Table 3. Teleconsultation outcomes.
| n (total) | Video (n%) | Telephone (n%) | |
|---|---|---|---|
| 169 (69.55) | 74 (30.45) | ||
| Diagnosis after consultation* | |||
| Headache | |||
| Unspecified headache (CID R51) | 87 (51.5) | 39 (52.70) | |
| Migraine (CID G43) | 20 (11.83) | 6 (8.10) | |
| Tension-type headache (CID G44.2) | 20 (11.83) | 6 (8.10) | |
| Epilepsy (CID G40) | 11 (6.5) | 7 (9.45) | |
| Cerebrovascular disorder | |||
| Stroke, not specified as hemorrhage or infarction (CID I64) | 6 (3.55) | 3 (4.05) | |
| Occlusion and stenosis of precerebral arteries (CID I65) | 2 (1.18) | 1 (1.35) | |
| Transient ischemic attacks and related syndromes (CID G45) | 2 (1.18) | 1 (1.35) | |
| Cerebral infarction (I63) | 1 (0.6) | 0 | |
| Syncope and collapse (CID R55) | 4 (2.36) | 0 | |
| Unspecified dementia (F03) | 1 (0.6) | 2 (2.70) | |
| Others | 15 (8.87) | 9 (12.16) | |
| Clinical decision* | |||
| Follow up through teleconsultation | 118(69.82) | 21 (28.37) | |
| Follow up in PHC units | 32 (18.93) | 21 (28.37) | |
| Waiting list for in-person consultation with a neurologist | 18 (10.65) | 29 (39.2) | |
| Immediate in-person consultation | 1 (0.59) | 3 (4.05) | |
Data are presented in absolute numbers and %.

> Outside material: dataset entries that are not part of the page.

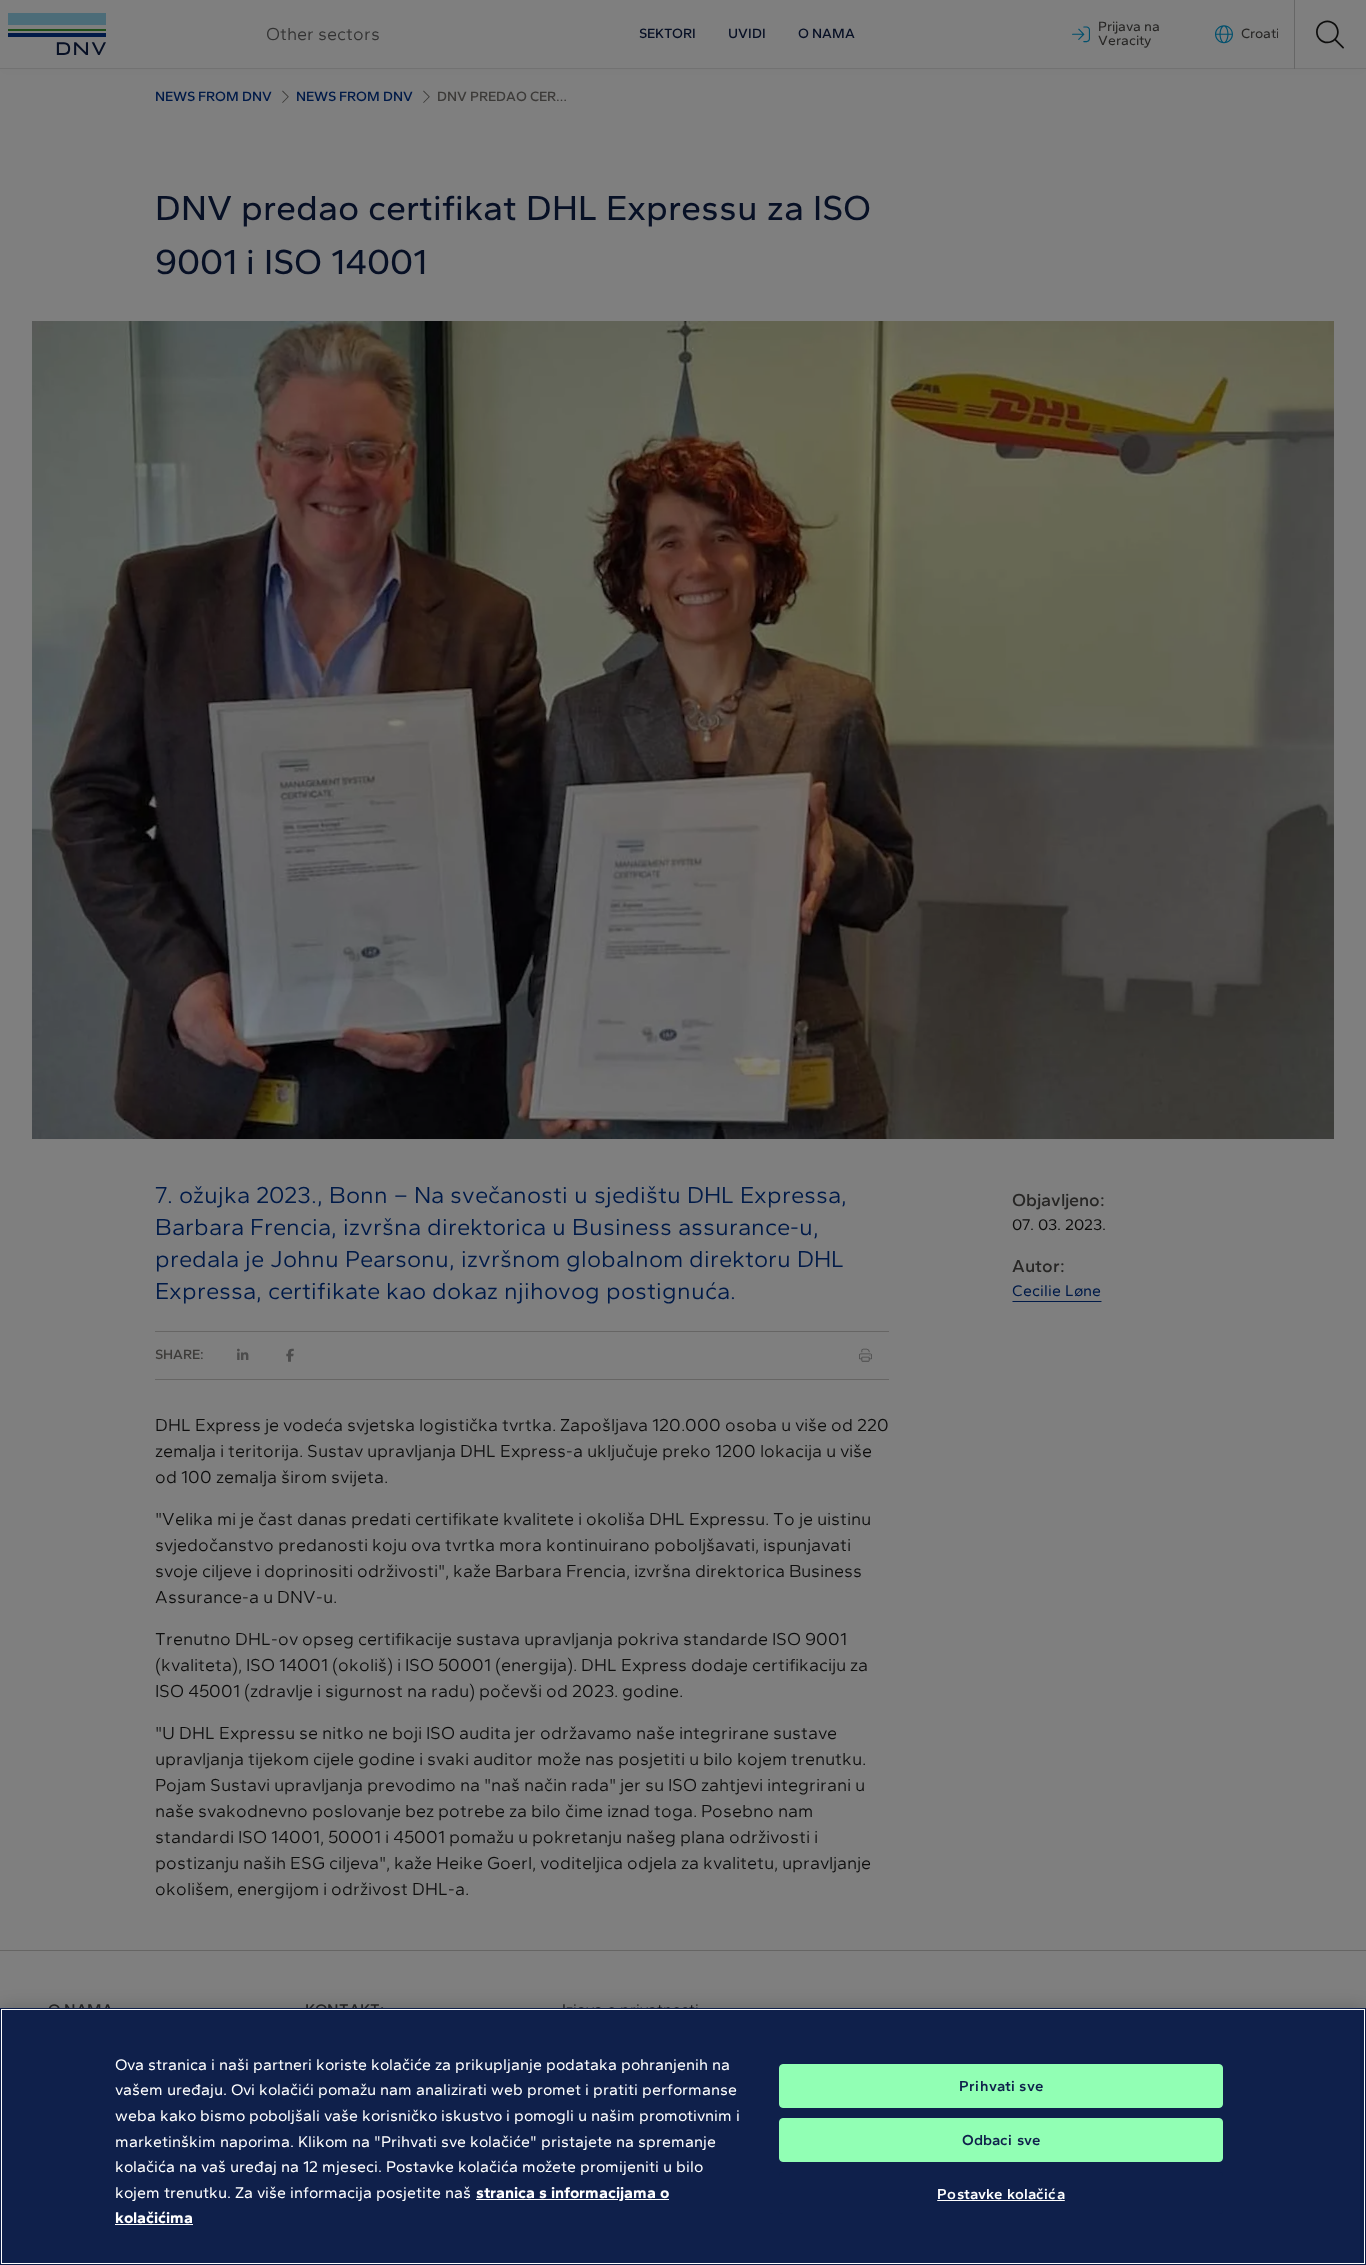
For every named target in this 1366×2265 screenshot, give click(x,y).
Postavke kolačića (1001, 2193)
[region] (683, 2136)
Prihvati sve (1001, 2086)
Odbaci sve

The Net Promoter Score (NPS) is a methodology that uses research and classification tools to analyze the level of customer satisfaction and recommendation, and results above 90 demonstrate service promoters. Our NPS had a response rate of 22% and a result of 91 10 .
DISCUSSION
To the best of our knowledge, this is the first study to address the characteristics of teleconsultations in neurology as part of a strategy to minimize the pent-up demand for specialized health care in SUS, as imposed by the COVID-19 pandemic. Our results demonstrate the importance of having implemented alternatives of care, since the median of waiting times until consultation was 270 days, and for 48.97% of cases, teleconsultation was the first access to a consultation with the neurologist.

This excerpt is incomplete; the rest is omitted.